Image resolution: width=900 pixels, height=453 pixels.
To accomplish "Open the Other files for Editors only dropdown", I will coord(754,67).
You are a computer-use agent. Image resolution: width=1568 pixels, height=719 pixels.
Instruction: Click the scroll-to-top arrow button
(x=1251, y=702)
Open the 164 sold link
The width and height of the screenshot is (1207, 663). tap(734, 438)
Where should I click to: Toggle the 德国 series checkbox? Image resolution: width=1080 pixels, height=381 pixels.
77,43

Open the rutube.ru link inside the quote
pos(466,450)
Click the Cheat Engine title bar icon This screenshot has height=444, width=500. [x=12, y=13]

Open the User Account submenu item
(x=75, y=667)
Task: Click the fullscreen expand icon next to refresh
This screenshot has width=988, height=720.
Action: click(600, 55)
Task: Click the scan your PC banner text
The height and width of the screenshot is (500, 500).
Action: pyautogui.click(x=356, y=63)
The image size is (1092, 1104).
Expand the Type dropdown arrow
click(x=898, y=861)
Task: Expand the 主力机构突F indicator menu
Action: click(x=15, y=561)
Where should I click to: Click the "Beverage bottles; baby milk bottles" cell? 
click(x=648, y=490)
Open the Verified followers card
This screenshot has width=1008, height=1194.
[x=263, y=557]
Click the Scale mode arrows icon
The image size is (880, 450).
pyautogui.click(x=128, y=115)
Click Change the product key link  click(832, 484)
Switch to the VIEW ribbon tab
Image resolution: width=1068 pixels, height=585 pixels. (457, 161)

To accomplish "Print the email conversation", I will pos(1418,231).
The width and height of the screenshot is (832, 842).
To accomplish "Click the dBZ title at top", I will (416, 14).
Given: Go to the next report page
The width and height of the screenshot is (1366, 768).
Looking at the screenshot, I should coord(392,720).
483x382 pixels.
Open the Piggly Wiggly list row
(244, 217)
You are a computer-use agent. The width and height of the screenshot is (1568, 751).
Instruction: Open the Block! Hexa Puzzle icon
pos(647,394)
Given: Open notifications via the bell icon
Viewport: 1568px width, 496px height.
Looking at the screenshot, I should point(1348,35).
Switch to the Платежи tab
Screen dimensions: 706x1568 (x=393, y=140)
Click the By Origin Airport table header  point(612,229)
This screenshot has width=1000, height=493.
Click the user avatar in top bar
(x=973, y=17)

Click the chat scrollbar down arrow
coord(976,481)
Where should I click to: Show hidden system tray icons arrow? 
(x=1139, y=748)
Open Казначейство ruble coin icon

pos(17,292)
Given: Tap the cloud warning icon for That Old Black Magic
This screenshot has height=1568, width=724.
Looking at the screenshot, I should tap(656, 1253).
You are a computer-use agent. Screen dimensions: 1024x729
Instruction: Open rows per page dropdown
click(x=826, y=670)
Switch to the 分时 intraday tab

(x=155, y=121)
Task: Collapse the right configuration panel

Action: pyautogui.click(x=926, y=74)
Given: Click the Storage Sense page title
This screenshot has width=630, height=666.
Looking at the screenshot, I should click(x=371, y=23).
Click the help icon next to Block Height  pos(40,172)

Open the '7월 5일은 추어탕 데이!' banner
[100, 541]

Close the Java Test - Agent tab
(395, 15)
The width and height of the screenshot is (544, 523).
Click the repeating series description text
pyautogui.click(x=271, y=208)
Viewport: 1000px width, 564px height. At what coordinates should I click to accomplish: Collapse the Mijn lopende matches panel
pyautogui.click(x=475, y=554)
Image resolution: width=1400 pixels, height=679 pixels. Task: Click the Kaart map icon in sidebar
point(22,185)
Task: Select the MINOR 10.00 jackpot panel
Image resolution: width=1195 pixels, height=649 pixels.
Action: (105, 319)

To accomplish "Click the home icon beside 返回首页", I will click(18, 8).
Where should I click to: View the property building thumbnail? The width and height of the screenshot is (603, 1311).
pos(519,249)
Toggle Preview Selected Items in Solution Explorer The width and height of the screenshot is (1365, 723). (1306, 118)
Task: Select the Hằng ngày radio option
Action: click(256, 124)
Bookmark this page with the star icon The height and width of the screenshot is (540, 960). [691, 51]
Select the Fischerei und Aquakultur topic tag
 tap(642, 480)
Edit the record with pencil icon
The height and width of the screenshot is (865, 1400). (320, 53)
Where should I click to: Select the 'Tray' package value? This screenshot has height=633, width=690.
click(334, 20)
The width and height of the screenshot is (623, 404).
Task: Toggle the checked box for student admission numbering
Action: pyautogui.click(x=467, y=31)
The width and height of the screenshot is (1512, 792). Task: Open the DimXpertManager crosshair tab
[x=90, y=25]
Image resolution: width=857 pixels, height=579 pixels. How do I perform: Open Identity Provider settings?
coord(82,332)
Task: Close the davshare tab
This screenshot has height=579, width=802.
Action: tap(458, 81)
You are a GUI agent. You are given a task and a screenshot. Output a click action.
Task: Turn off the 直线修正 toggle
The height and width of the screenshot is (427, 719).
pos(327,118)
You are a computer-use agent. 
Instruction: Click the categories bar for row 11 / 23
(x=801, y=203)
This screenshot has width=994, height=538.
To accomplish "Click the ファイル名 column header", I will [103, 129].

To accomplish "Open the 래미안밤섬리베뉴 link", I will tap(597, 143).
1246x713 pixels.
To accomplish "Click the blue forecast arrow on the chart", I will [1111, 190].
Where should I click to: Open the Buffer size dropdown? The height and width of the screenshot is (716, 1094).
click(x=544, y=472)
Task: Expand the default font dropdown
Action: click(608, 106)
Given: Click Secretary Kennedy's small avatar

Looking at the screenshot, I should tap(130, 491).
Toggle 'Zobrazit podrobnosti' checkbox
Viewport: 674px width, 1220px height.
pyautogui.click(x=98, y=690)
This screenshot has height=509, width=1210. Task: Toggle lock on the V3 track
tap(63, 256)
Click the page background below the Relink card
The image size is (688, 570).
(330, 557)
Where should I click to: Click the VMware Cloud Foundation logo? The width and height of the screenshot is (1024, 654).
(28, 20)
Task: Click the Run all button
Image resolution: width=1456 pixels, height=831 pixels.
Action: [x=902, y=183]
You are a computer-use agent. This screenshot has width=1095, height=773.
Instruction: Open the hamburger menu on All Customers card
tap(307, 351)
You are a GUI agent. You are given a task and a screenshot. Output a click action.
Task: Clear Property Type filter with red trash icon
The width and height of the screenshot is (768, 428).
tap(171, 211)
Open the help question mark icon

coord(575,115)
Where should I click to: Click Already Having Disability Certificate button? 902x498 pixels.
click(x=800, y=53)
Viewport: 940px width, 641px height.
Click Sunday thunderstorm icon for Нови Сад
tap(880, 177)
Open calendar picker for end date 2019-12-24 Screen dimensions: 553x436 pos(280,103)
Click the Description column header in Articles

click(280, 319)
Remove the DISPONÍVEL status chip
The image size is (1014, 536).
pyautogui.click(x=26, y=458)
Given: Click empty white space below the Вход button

^^^^^^^^^^^^^^^^

Give back the full listing above, exactly as it reads.

**YOUR SOLUTION:**
Image resolution: width=900 pixels, height=453 pixels.
To accomplish "Open the Other files for Editors only dropdown", I will coord(754,67).
You are a computer-use agent. Image resolution: width=1568 pixels, height=719 pixels.
Instruction: Click the scroll-to-top arrow button
(x=1251, y=702)
Open the 164 sold link
The width and height of the screenshot is (1207, 663). tap(734, 438)
Where should I click to: Toggle the 德国 series checkbox? Image resolution: width=1080 pixels, height=381 pixels.
77,43

Open the rutube.ru link inside the quote
pos(466,450)
Click the Cheat Engine title bar icon This screenshot has height=444, width=500. [x=12, y=13]

Open the User Account submenu item
(x=75, y=667)
Task: Click the fullscreen expand icon next to refresh
This screenshot has width=988, height=720.
Action: click(600, 55)
Task: Click the scan your PC banner text
The height and width of the screenshot is (500, 500).
Action: pyautogui.click(x=356, y=63)
The image size is (1092, 1104).
Expand the Type dropdown arrow
click(x=898, y=861)
Task: Expand the 主力机构突F indicator menu
Action: click(x=15, y=561)
Where should I click to: Click the "Beverage bottles; baby milk bottles" cell? 
click(x=648, y=490)
Open the Verified followers card
This screenshot has width=1008, height=1194.
[x=263, y=557]
Click the Scale mode arrows icon
The image size is (880, 450).
pyautogui.click(x=128, y=115)
Click Change the product key link  click(832, 484)
Switch to the VIEW ribbon tab
Image resolution: width=1068 pixels, height=585 pixels. (457, 161)

To accomplish "Print the email conversation", I will pos(1418,231).
The width and height of the screenshot is (832, 842).
To accomplish "Click the dBZ title at top", I will (416, 14).
Given: Go to the next report page
The width and height of the screenshot is (1366, 768).
Looking at the screenshot, I should coord(392,720).
483x382 pixels.
Open the Piggly Wiggly list row
(244, 217)
You are a computer-use agent. The width and height of the screenshot is (1568, 751).
Instruction: Open the Block! Hexa Puzzle icon
pos(647,394)
Given: Open notifications via the bell icon
Viewport: 1568px width, 496px height.
Looking at the screenshot, I should point(1348,35).
Switch to the Платежи tab
Screen dimensions: 706x1568 (x=393, y=140)
Click the By Origin Airport table header  point(612,229)
This screenshot has width=1000, height=493.
Click the user avatar in top bar
(x=973, y=17)

Click the chat scrollbar down arrow
coord(976,481)
Where should I click to: Show hidden system tray icons arrow? 
(x=1139, y=748)
Open Казначейство ruble coin icon

pos(17,292)
Given: Tap the cloud warning icon for That Old Black Magic
This screenshot has height=1568, width=724.
Looking at the screenshot, I should tap(656, 1253).
You are a computer-use agent. Screen dimensions: 1024x729
Instruction: Open rows per page dropdown
click(x=826, y=670)
Switch to the 分时 intraday tab

(x=155, y=121)
Task: Collapse the right configuration panel

Action: pyautogui.click(x=926, y=74)
Given: Click the Storage Sense page title
This screenshot has width=630, height=666.
Looking at the screenshot, I should click(x=371, y=23).
Click the help icon next to Block Height  pos(40,172)

Open the '7월 5일은 추어탕 데이!' banner
[100, 541]

Close the Java Test - Agent tab
(395, 15)
The width and height of the screenshot is (544, 523).
Click the repeating series description text
pyautogui.click(x=271, y=208)
Viewport: 1000px width, 564px height. At what coordinates should I click to accomplish: Collapse the Mijn lopende matches panel
pyautogui.click(x=475, y=554)
Image resolution: width=1400 pixels, height=679 pixels. Task: Click the Kaart map icon in sidebar
point(22,185)
Task: Select the MINOR 10.00 jackpot panel
Image resolution: width=1195 pixels, height=649 pixels.
Action: (105, 319)

To accomplish "Click the home icon beside 返回首页", I will click(18, 8).
Where should I click to: View the property building thumbnail? The width and height of the screenshot is (603, 1311).
pos(519,249)
Toggle Preview Selected Items in Solution Explorer The width and height of the screenshot is (1365, 723). (1306, 118)
Task: Select the Hằng ngày radio option
Action: click(256, 124)
Bookmark this page with the star icon The height and width of the screenshot is (540, 960). [691, 51]
Select the Fischerei und Aquakultur topic tag
 tap(642, 480)
Edit the record with pencil icon
The height and width of the screenshot is (865, 1400). (320, 53)
Where should I click to: Select the 'Tray' package value? This screenshot has height=633, width=690.
click(334, 20)
The width and height of the screenshot is (623, 404).
Task: Toggle the checked box for student admission numbering
Action: pyautogui.click(x=467, y=31)
The width and height of the screenshot is (1512, 792). Task: Open the DimXpertManager crosshair tab
[x=90, y=25]
Image resolution: width=857 pixels, height=579 pixels. How do I perform: Open Identity Provider settings?
coord(82,332)
Task: Close the davshare tab
This screenshot has height=579, width=802.
Action: tap(458, 81)
You are a GUI agent. You are given a task and a screenshot. Output a click action.
Task: Turn off the 直线修正 toggle
The height and width of the screenshot is (427, 719).
pos(327,118)
You are a computer-use agent. 
Instruction: Click the categories bar for row 11 / 23
(x=801, y=203)
This screenshot has width=994, height=538.
To accomplish "Click the ファイル名 column header", I will [103, 129].

To accomplish "Open the 래미안밤섬리베뉴 link", I will tap(597, 143).
1246x713 pixels.
To accomplish "Click the blue forecast arrow on the chart", I will [1111, 190].
Where should I click to: Open the Buffer size dropdown? The height and width of the screenshot is (716, 1094).
click(x=544, y=472)
Task: Expand the default font dropdown
Action: click(608, 106)
Given: Click Secretary Kennedy's small avatar

Looking at the screenshot, I should tap(130, 491).
Toggle 'Zobrazit podrobnosti' checkbox
Viewport: 674px width, 1220px height.
pyautogui.click(x=98, y=690)
This screenshot has height=509, width=1210. Task: Toggle lock on the V3 track
tap(63, 256)
Click the page background below the Relink card
The image size is (688, 570).
(330, 557)
Where should I click to: Click the VMware Cloud Foundation logo? The width and height of the screenshot is (1024, 654).
(28, 20)
Task: Click the Run all button
Image resolution: width=1456 pixels, height=831 pixels.
Action: [x=902, y=183]
You are a computer-use agent. This screenshot has width=1095, height=773.
Instruction: Open the hamburger menu on All Customers card
tap(307, 351)
You are a GUI agent. You are given a task and a screenshot. Output a click action.
Task: Clear Property Type filter with red trash icon
The width and height of the screenshot is (768, 428).
tap(171, 211)
Open the help question mark icon

coord(575,115)
Where should I click to: Click Already Having Disability Certificate button? 902x498 pixels.
click(x=800, y=53)
Viewport: 940px width, 641px height.
Click Sunday thunderstorm icon for Нови Сад
tap(880, 177)
Open calendar picker for end date 2019-12-24 Screen dimensions: 553x436 pos(280,103)
Click the Description column header in Articles

click(280, 319)
Remove the DISPONÍVEL status chip
The image size is (1014, 536).
pyautogui.click(x=26, y=458)
Given: Click empty white space below the Вход button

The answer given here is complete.